0

I am trying to summarize some data in a data table, what I am attempting to do is to sum the total quantity of duplicate rows found.

My data table looks like this.

|ForeName|SurName|Quantity|
|Dave    |Smith  | 10000  |
|Dave    |Smith  | 20000  |
|Dave    |Smith  | 30000  |
|John    |Peacock| 10000  |

I want to summarize this data to look like this.

|ForeName|SurName|Quantity|
|Dave    |Smith  | 60000  |
|John    |Peacock| 10000  |

At the moment I am searching for duplicates in the data table

Dim duplicates = From rows In dt.AsEnumerable().GroupBy(Function(r) New With {Key .a = r("ForeName"), Key .b = r("SurName")}).Where(Function(gr) gr.Count() > 1).ToList()

However where to proceed from here I am unsure, has anyone ever came across a scenario like this and able to point me in the right direction.

Grey Walker
  • 125
  • 16
  • Are you wanting to change the datatable contents or just report on it? – Ňɏssa Pøngjǣrdenlarp Aug 16 '16 at 16:35
  • Hi Plutonix thanks for replying.

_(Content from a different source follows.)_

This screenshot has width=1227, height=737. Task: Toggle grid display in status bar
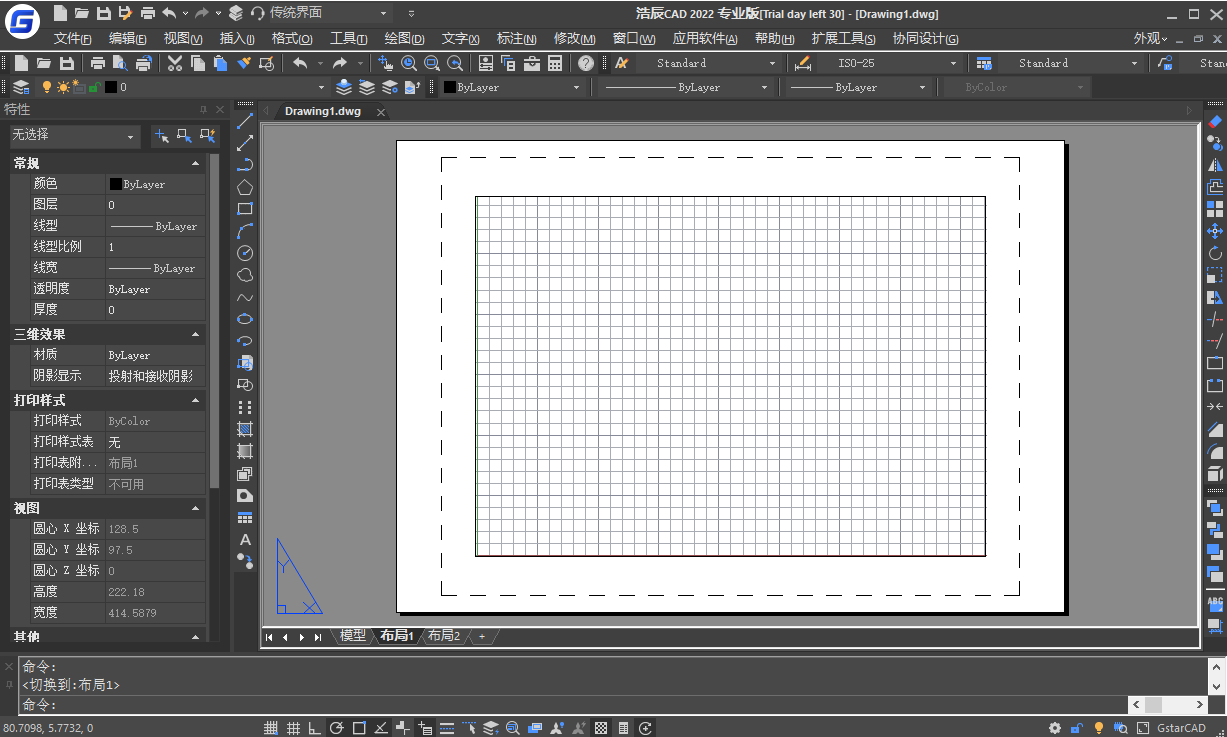point(293,728)
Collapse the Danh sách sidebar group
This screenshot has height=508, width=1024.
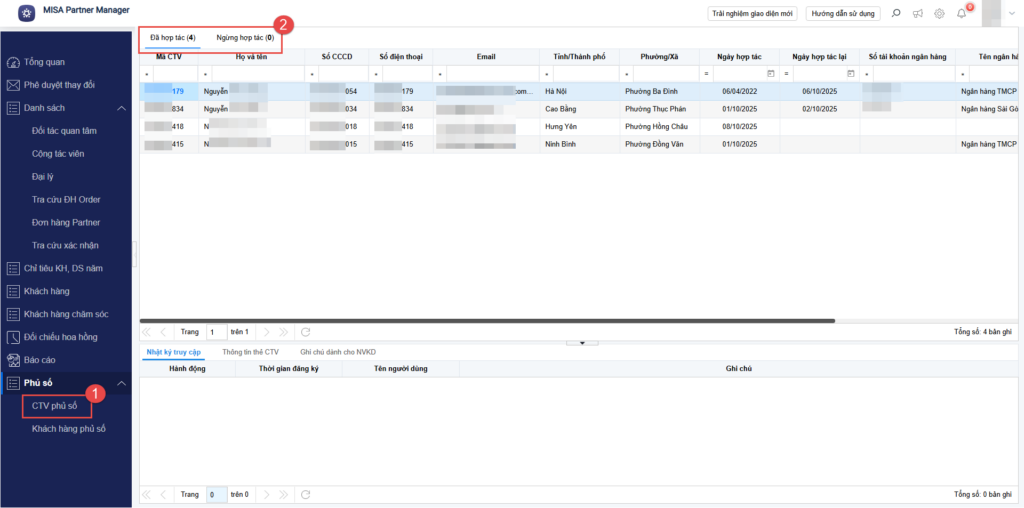[x=122, y=108]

I just want to report on it, I was thinking maybe I could build a new datatable with the summary data, it was my intent to try and find any duplicates then sum the total of them, but I'm not sure the best way to do this. – Grey Walker Aug 16 '16 at 17:04

2 Answers2

1

Group the rows by name(s) or ID; use the name/ID as the identifier in a new anon type, and a Count/Total or Quantity property to collect the Sum of the Quantity:

Dim duplicates = myDT.AsEnumerable().
                 GroupBy(Function(r) New With {Key .Item = r.Field(Of String)("Name")}).
                 Select(Function(g) New With {Key .Name = g.Key.Item,
                                              Key .Count = g.Count,
                           Key .Total = g.Sum(Function(s) s.Field(Of Int32)("Quantity"))}).
                                      OrderByDescending(Function(j) j.Total).
                                      ToList()

For "fun" it also counts the number of source/group rows and orders them by the total.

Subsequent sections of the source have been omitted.